Most Powerful Open Source ERP

[FIXED] Incident: Sep, 15th 2020 11:00 GMT: Web frontend issue

Rapid.Space Incident. Read the article for real time information.
  • Last Update:2020-09-15
  • Version:001
  • Language:en

15/09/2020 11:45 GMT All websites are accessible [INCIDENT FINISHED]

At 11:45 GMT the operations team confirmed that the emergency downgrade procedure worked correctly and all websites are functional.

15/09/2020 11:25 GMT Decision to execute emergency downgrade procedure

At 11:25 GMT the operations team decided to execute emergency downgrade procedure, as the issue was tracked down to post upgrade problem.

15/09/2020 11:05 GMT Monitoring detects malfunctioning sites

Before 11:05 GMT our monitoring system detected the malfunctioning sites. Our operations team started to work on the issue.

15/09/2020 11:00 GMT Some websites became not accessible [INCIDENT STARTED]

Due to upgrade operation on the frontend infrastructure some websites including:

  • rapid.space
  • status.rapid.space
  • handbook.rapid.space
  • shop.rapid.space
  • slapos.rapid.space
  • console.rapid.space

Were not accessible.

Additional information

Reason

The issue happened due to an issue in the new version of our frontend software. Some of deployed setups were incompatible with the new version of the frontend software.

Impact

This kind of issue is not related to existing data loss.

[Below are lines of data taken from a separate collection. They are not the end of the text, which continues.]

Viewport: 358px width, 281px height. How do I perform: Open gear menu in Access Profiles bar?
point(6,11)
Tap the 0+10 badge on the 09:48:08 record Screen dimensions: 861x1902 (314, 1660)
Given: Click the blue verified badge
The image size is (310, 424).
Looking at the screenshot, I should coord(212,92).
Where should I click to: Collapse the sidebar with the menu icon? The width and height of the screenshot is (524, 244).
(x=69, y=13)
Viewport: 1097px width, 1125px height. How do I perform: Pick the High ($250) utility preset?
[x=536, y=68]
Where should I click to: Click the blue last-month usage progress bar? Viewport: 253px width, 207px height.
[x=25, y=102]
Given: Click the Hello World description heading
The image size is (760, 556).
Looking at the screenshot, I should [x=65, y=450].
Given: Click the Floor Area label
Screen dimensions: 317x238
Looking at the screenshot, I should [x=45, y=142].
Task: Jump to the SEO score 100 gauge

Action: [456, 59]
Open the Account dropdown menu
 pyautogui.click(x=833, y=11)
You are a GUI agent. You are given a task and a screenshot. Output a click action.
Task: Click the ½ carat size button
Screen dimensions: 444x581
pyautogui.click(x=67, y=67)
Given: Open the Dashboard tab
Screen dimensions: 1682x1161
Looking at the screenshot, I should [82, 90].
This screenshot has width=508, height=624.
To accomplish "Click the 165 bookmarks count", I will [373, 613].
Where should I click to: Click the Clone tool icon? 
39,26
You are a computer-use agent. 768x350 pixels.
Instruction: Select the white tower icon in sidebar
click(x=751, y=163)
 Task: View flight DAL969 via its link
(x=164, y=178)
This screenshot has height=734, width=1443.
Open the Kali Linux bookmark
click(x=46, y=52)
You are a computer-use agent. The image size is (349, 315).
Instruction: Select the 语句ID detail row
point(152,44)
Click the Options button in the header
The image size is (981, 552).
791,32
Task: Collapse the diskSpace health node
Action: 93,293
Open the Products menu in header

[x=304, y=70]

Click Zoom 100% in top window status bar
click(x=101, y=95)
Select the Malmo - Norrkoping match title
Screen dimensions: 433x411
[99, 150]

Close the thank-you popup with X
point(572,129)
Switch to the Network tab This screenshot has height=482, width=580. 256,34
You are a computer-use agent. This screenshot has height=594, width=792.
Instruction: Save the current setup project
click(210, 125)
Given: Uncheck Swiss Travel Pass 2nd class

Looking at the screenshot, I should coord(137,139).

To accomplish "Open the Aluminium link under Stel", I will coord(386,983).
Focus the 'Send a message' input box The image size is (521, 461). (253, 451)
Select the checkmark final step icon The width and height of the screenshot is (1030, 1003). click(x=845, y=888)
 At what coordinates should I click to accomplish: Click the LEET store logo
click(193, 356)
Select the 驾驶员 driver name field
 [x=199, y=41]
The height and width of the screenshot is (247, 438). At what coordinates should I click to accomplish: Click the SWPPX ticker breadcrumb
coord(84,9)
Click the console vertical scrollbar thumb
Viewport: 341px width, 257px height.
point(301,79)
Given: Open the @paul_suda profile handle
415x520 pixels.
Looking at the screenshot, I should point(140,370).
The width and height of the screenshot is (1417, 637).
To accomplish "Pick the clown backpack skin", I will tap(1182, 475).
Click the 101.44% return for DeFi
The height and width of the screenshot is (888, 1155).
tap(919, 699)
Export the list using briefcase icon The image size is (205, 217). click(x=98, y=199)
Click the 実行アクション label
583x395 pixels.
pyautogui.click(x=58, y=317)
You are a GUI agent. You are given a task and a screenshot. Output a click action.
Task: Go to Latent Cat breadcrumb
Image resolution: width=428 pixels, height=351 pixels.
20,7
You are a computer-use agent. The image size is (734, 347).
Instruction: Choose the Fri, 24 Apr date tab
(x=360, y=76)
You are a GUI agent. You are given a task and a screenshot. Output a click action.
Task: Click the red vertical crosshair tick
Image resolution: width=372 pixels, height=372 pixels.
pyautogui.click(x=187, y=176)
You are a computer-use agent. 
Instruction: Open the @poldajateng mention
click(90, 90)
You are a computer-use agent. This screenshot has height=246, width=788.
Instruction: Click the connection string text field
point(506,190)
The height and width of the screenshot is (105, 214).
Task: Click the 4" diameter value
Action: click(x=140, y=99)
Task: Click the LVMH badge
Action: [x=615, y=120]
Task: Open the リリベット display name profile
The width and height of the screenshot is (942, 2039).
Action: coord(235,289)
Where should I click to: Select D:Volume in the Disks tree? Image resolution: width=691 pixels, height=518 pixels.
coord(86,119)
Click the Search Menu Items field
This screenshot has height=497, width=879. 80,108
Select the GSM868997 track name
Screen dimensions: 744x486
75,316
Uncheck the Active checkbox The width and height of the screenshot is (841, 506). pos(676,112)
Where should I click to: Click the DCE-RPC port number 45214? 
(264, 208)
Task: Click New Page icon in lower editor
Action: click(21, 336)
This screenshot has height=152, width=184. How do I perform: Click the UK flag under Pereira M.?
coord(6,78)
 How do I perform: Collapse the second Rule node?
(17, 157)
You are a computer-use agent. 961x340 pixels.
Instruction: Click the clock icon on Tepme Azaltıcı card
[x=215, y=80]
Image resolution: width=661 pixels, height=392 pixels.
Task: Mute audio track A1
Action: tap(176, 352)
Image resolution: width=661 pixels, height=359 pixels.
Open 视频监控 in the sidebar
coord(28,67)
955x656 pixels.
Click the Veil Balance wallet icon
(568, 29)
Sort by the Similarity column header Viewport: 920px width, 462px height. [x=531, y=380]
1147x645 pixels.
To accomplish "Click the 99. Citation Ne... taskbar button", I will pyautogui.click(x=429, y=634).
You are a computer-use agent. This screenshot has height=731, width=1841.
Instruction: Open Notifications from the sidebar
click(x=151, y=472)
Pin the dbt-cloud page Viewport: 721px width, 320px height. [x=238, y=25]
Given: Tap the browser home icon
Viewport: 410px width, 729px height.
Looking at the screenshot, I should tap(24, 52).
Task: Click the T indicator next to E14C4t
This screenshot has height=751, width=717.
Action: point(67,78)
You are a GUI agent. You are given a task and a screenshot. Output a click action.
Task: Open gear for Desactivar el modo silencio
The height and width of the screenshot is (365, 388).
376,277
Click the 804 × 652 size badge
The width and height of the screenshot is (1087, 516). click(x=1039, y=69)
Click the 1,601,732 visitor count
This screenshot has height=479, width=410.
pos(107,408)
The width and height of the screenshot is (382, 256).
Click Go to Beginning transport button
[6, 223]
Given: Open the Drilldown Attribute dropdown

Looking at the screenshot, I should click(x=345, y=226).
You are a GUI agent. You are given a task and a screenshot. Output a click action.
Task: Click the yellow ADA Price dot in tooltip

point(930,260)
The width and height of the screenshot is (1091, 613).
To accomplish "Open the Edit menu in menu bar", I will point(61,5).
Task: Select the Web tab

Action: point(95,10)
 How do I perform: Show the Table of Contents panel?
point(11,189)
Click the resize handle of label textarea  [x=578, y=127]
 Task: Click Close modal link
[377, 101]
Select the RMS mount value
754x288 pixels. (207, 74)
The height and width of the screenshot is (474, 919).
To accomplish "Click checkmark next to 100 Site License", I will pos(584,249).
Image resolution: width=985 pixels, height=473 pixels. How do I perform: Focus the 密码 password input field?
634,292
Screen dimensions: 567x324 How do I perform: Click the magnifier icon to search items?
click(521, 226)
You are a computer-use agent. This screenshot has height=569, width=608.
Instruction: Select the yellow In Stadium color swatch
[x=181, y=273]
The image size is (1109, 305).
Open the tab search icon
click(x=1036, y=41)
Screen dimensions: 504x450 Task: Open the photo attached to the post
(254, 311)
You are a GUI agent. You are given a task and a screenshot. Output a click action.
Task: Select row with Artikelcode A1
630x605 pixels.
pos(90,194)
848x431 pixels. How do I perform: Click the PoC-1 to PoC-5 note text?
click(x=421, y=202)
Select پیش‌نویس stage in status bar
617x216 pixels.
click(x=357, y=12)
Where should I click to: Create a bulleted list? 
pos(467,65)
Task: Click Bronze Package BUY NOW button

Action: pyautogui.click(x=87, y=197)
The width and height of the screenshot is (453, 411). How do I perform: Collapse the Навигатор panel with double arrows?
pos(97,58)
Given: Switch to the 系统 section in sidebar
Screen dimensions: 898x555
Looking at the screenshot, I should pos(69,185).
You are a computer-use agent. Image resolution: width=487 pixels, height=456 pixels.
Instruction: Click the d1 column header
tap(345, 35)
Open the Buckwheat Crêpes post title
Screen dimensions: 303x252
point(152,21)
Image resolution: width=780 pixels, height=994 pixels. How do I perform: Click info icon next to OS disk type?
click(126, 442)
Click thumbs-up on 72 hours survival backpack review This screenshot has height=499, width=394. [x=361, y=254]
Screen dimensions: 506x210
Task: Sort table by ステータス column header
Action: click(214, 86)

It was impossible for the users to access some websites, also it could lead to some tools not being able to send data to backends served by the frontend infrastructure.

Lessons learnt

Our monitoring correctly detected the problem.

Our emergency downgrade procedure worked correctly and allowed us to put back services online without additional effort.

We are going to improve our procedures, including selecting different times for the upgrades, in order to minimise eventual negative impact of such situation.

We are going to improve our automated test suites to cover this case.

We are planning to improve our frontend infrastructure to do selective upgrade, which will result with even less impact of the users, and will allow us to detect issues on our infrastructure with much less impact.